Dumbo the elephant no longer has to use his ears to keep excited kids cool while they wait to board his ride at Walt Disney's Magic Kingdom.

One of two Dumbo the Flying Elephant rides at the themepark in Florida. Marjie Lambert / Miami Herald / MCT
Powered by automated translation

Dumbo the elephant no longer has to use his ears to keep excited kids cool while they wait to board his ride at Walt Disney's Magic Kingdom.

The company yesterday opened its expanded section of the theme park in Florida with the aim of drawing more visitors to the Orlando attraction battling stagnating attendance for the past five years.

Disney World employees at the Dumbo the Flying Elephant ride now hand out pagers to guests, who can take children to an air-conditioned play area until their turn comes. Customers are also able to relax at a new restaurant modelled after the animated movie Beauty and the Beast.

The changes to the Fantasyland area, estimated by Sanford C Bernstein & Co to have cost US$300 million (Dh1.1 billion), mark the biggest expansion in the 41-year history of the Orlando attraction. They are part of a wider effort by the world's largest theme park company to find high-tech ways to shorten lines and boost sales.

"With new technologies, we've got greater capability to immerse people in stories," said Thomas Staggs, the chairman of Disney parks and resorts.

"The food can come out sort of magically and appear. In the Little Mermaid queue, it's not so much waiting as playing a game and interacting with the crabs. That's technology that wasn't there when Walt was first envisioning the park."

Jay Rasulo, Disney's chief financial officer, said last month investments in the company's resorts unit, including the remodelling in Orlando, will lead to approximately $500m in added revenue this fiscal year - and a similar rise in costs.
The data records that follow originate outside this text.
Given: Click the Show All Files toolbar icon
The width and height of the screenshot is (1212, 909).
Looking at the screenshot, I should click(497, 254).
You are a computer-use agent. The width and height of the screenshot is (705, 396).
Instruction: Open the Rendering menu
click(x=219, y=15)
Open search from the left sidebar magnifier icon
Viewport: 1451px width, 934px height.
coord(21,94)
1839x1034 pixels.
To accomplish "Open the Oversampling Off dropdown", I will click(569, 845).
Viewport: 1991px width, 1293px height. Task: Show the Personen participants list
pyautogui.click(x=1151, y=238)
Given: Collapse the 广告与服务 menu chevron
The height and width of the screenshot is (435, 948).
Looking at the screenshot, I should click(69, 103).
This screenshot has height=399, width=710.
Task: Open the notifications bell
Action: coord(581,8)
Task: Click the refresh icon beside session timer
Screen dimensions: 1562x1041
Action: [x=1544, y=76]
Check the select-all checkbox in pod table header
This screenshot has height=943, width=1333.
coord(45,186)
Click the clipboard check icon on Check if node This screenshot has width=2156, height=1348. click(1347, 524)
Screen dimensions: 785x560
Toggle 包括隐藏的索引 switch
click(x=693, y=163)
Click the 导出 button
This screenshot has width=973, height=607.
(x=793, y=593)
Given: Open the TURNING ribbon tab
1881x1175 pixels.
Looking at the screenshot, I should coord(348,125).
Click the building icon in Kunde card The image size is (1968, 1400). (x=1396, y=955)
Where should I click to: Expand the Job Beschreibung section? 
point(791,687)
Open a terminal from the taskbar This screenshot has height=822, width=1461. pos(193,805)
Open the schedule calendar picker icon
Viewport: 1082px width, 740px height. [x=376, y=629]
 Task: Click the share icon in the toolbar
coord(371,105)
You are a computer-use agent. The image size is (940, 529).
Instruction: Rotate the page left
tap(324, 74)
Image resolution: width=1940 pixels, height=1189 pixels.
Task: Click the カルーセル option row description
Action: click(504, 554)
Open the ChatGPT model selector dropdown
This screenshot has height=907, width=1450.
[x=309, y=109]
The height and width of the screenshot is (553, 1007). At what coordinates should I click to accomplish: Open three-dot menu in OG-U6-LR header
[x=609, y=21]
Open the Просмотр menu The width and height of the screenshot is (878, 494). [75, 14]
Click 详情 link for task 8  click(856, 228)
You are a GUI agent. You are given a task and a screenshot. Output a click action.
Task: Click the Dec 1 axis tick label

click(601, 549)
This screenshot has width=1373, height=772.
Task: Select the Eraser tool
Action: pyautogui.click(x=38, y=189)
"Bulls like me say, 'Yes, you are managing this asset for a lifetime and you must do periodic projects like this,'" said Todd Juenger, an analyst with Sanford C Bernstein in New York.

"Bears look at the same situation and say, 'That's why I don't like the parks business, it's a capital sinkhole.'"

During the two-year-plus construction, Disney closed Mickey's Toontown Fair, a 1988 addition, and built an Enchanted Forest with waterfalls and castles tied to The Little Mermaid and Beauty and the Beast animated films.

The additions include Beast's Castle, where parents can dine on thyme-scented chops as fake snow falls outside the windows nearby.

"It is a quantum leap forward in atmosphere for a Disney restaurant," said Kevin Yee, a former employee who blogs at Ultimateorlando.com. "They've obviously spent a ton of money."

While the Magic Kingdom remains the world's most popular theme park, attendance has been little changed at about 17 million visitors annually for the previous five years, according to a report by the Themed Entertainment Association and the consulting firm Aecom.

Universal Studios' nearby Islands of Adventure boosted attendance 66 per cent to 7.6 million over the past two years, after opening the Wizarding World of Harry Potter in 2010, according to the report. Universal Studios is owned by Comcast.

"The broader [Disney] strategy is to meet Universal head-on," said John Gerner, a theme-park consultant in Richmond, Virginia.

That should have more ears than just Dumbo's flapping.